Educational and psychological testing is all about individual differences. Using an instrument, we try our best to place an individual with respect to others depending on their level of extroversion, depression, or mastery of English.
What if there are no individual differences at all? We would find ourselves in the unenviable position of having no Snark to hunt for, no ghosts to bust. Dexter includes a function, individual_differences
, to check whether the response data are consistent with the hypothesis of no individual differences in true ability.
Here is a simple function to simulate a matrix of response data from the Rasch model, in the long shape expected by dexter. We use it to generate responses to 20 items with uniformly distributed difficulties from 2000 persons having all the same true ability of 0.5:
sim_Rasch = function(theta, delta) {
n = length(theta)
m = length(delta)
data.frame(
person_id = rep(paste0('p',1:n), m),
item_id = rep(paste0('i',1:m), each=n),
item_score = as.integer(rlogis(n*m, outer(theta, delta, "-")) > 0)
)
}
simulated = sim_Rasch(rep(0.5, 2000), runif(20, -2, 2))
Computing the sum scores and examining their distribution, we find nothing conspicuous:
ss= simulated %>%
group_by(person_id) %>%
summarise(sumscore=sum(item_score))
par(mfrow=c(1,2))
hist(ss$sumscore, main='', xlab='sumScore')
plot(ecdf(ss$sumscore), bty='l', main='ecdf', xlab='sumScore' )
mm = fit_inter(simulated)
We can also examine the various item-total regressions produced by function fit_inter
. For example, here are the plots for the first two items:
mm = fit_inter(simulated)
par(mfrow=c(1,1))
plot(mm, show.observed = TRUE,
items = c('i1','i2'),
nr=1, nc=2)
The curtains that eliminate the 5% smallest and 5% largest sum scores are drawn somewhat narrow but, apart from that, all regressions look nice. It appears that, by just looking at the response data, we are not in a very good position to judge whether there are any true individual differences in ability. To help with that, dexter offers a function, individual_differences
:
dd = individual_differences(simulated,degree=10)
## =
plot(dd)
The gray line shows the predicted frequency of each sum score under the hypothesis of no true individual differences. The green dots show the observed frequencies and it will be clear that our observed data is compatible with the null hypothesis.
The print function for the test shows a chi-squared test for the null hypothesis. Note that this uses R’s option to simulate the p-value, which explains why the degrees of freedom are missing:
print(dd)
## Chi-Square Test for the hypothesis that all respondents have the same ability:
##
## Chi-squared test for given probabilities with simulated p-value
## (based on 2000 replicates)
##
## data: observed
## X-squared = 12.303, df = NA, p-value = 0.6187
Thus, we find a p-value of 0.62 for the hypothesis that there are no individual differences.

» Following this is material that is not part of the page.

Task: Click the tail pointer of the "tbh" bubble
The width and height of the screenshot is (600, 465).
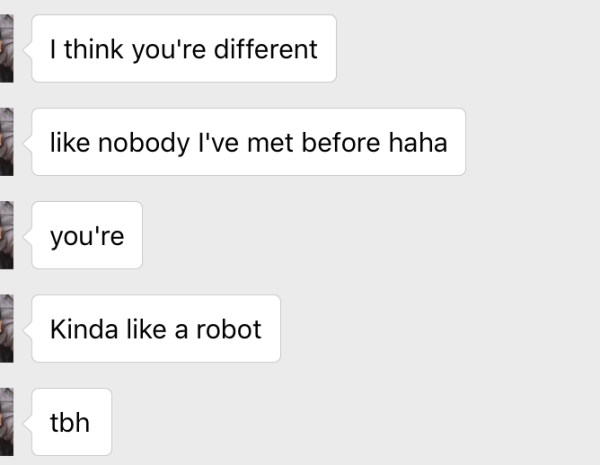Action: pos(29,421)
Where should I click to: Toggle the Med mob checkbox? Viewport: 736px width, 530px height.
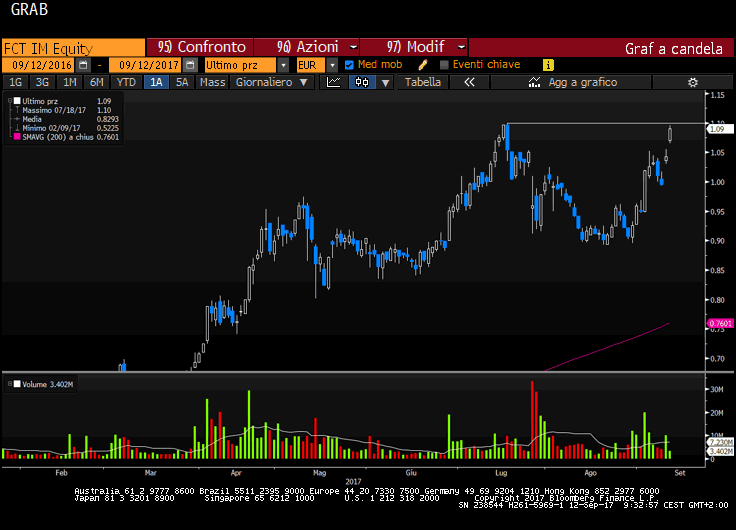349,65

What about real data? Dexter comes with a well-known example preinstalled, the verbal aggression data (Vansteelandt 2000) analysed in great detail in (Paul De Boeck 2004) and many others. 243 females and 73 males have assessed on a 3-point scale (‘yes’, ‘perhaps’, or ‘no’) how likely they are to become verbally aggressive in four different frustrating situations
db2 = start_new_project(verbAggrRules, "verbAggression.db")

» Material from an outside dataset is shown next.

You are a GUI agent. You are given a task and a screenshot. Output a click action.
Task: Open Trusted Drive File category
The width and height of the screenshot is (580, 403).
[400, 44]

add_booklet(db2, verbAggrData, "data")
## $items
## [1] "S1DoCurse" "S1DoScold" "S1DoShout" "S1WantCurse" "S1WantScold"
## [6] "S1WantShout" "S2DoCurse" "S2DoScold" "S2DoShout" "S2WantCurse"

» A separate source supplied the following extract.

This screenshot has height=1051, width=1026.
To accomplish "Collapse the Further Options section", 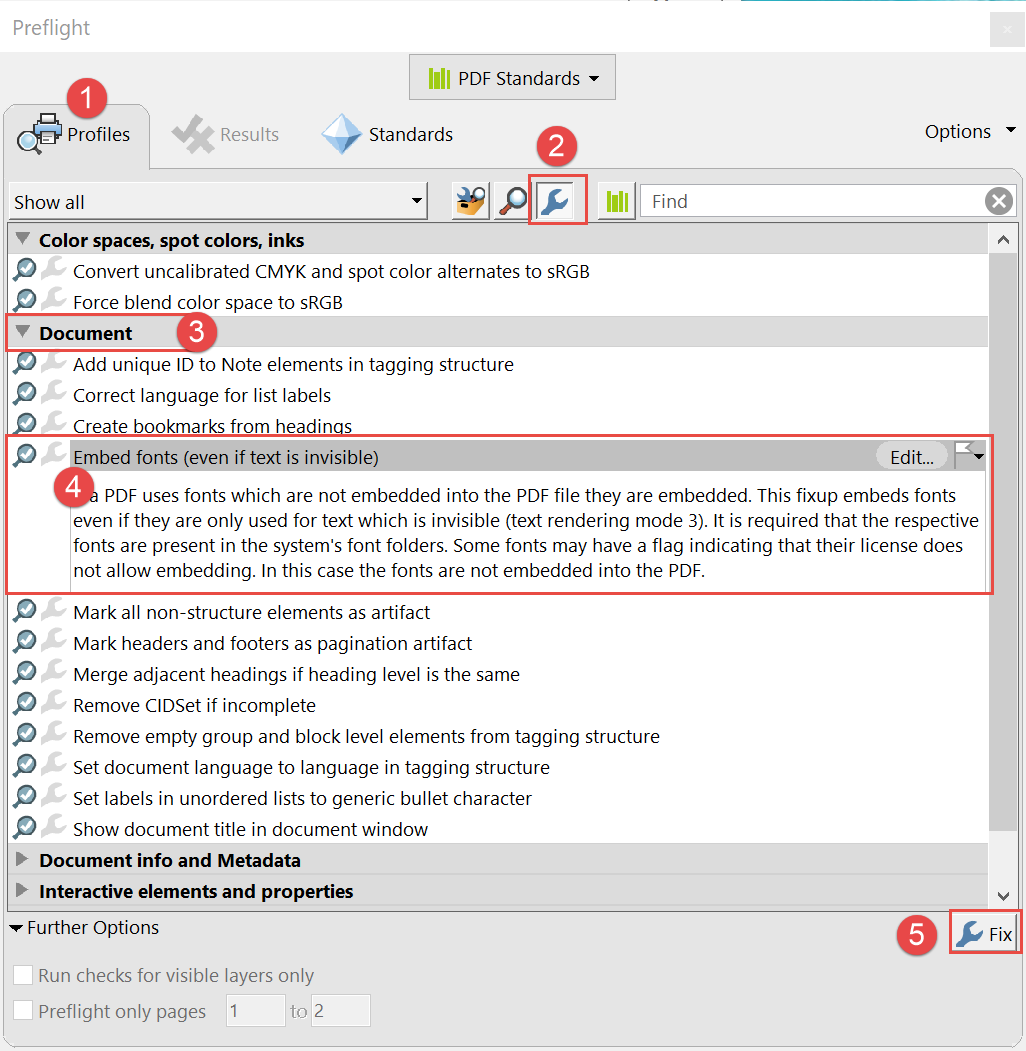I will point(15,927).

## [11] "S2WantScold" "S2WantShout" "S3DoCurse" "S3DoScold" "S3DoShout"
## [16] "S3WantCurse" "S3WantScold" "S3WantShout" "S4DoCurse" "S4DoScold"
## [21] "S4DoShout" "S4WantCurse" "S4WantScold" "S4WantShout"
##
## $covariates
## character(0)
##
## $columns_ignored
## [1] "Gender"
##
## $auto_add_unknown_rules
## [1] TRUE
##
## $zero_rules_added
## [1] item_id response
## <0 rows> (or 0-length row.names)
dd = individual_differences(db2, booklet_id=="data")
## ==
plot(dd)
This is quite different now, and the chi-squared test is highly significant.
close_project(db2)
Paul De Boeck, Mark Wilson, ed. 2004. Explanatory Item Response Models. Springer.
Vansteelandt, K. 2000. “Formal Methods for Contextualized Personality Psychology.” PhD thesis, K. U. Leuven.